Repeat the listing in full, exactly as it stands.
Material supplied Start Marker
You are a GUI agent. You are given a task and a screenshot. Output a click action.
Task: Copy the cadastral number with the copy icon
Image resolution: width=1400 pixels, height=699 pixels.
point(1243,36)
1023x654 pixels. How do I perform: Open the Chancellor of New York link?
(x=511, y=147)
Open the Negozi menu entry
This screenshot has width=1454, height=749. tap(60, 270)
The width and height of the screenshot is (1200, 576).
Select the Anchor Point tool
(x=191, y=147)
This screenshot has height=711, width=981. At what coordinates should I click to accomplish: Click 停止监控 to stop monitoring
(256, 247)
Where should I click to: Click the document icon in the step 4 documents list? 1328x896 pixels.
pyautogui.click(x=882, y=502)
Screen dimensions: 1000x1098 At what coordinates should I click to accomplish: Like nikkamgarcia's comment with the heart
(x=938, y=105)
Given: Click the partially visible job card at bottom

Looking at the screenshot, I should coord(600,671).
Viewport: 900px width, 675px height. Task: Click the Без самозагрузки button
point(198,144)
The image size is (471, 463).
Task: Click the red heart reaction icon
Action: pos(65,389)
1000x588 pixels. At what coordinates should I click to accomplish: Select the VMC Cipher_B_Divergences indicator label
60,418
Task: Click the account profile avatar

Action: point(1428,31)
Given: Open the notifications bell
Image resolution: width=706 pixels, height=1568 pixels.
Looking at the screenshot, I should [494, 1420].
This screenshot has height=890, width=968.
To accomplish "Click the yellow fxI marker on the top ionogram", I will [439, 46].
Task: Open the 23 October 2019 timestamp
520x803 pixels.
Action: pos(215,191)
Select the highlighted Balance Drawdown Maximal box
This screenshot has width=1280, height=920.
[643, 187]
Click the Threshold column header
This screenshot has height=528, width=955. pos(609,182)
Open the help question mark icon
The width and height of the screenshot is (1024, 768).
Material supplied End Marker
Finished task —
You are a GUI agent. You are given a task and a screenshot. Output a click action.
Task: Copy the cadastral number with the copy icon
Image resolution: width=1400 pixels, height=699 pixels.
point(1243,36)
1023x654 pixels. How do I perform: Open the Chancellor of New York link?
(x=511, y=147)
Open the Negozi menu entry
This screenshot has width=1454, height=749. tap(60, 270)
The width and height of the screenshot is (1200, 576).
Select the Anchor Point tool
(x=191, y=147)
This screenshot has height=711, width=981. At what coordinates should I click to accomplish: Click 停止监控 to stop monitoring
(256, 247)
Where should I click to: Click the document icon in the step 4 documents list? 1328x896 pixels.
pyautogui.click(x=882, y=502)
Screen dimensions: 1000x1098 At what coordinates should I click to accomplish: Like nikkamgarcia's comment with the heart
(x=938, y=105)
Given: Click the partially visible job card at bottom

Looking at the screenshot, I should coord(600,671).
Viewport: 900px width, 675px height. Task: Click the Без самозагрузки button
point(198,144)
The image size is (471, 463).
Task: Click the red heart reaction icon
Action: pos(65,389)
1000x588 pixels. At what coordinates should I click to accomplish: Select the VMC Cipher_B_Divergences indicator label
60,418
Task: Click the account profile avatar

Action: point(1428,31)
Given: Open the notifications bell
Image resolution: width=706 pixels, height=1568 pixels.
Looking at the screenshot, I should [494, 1420].
This screenshot has height=890, width=968.
To accomplish "Click the yellow fxI marker on the top ionogram", I will [439, 46].
Task: Open the 23 October 2019 timestamp
520x803 pixels.
Action: pos(215,191)
Select the highlighted Balance Drawdown Maximal box
This screenshot has width=1280, height=920.
[643, 187]
Click the Threshold column header
This screenshot has height=528, width=955. pos(609,182)
Open the help question mark icon
The width and height of the screenshot is (1024, 768).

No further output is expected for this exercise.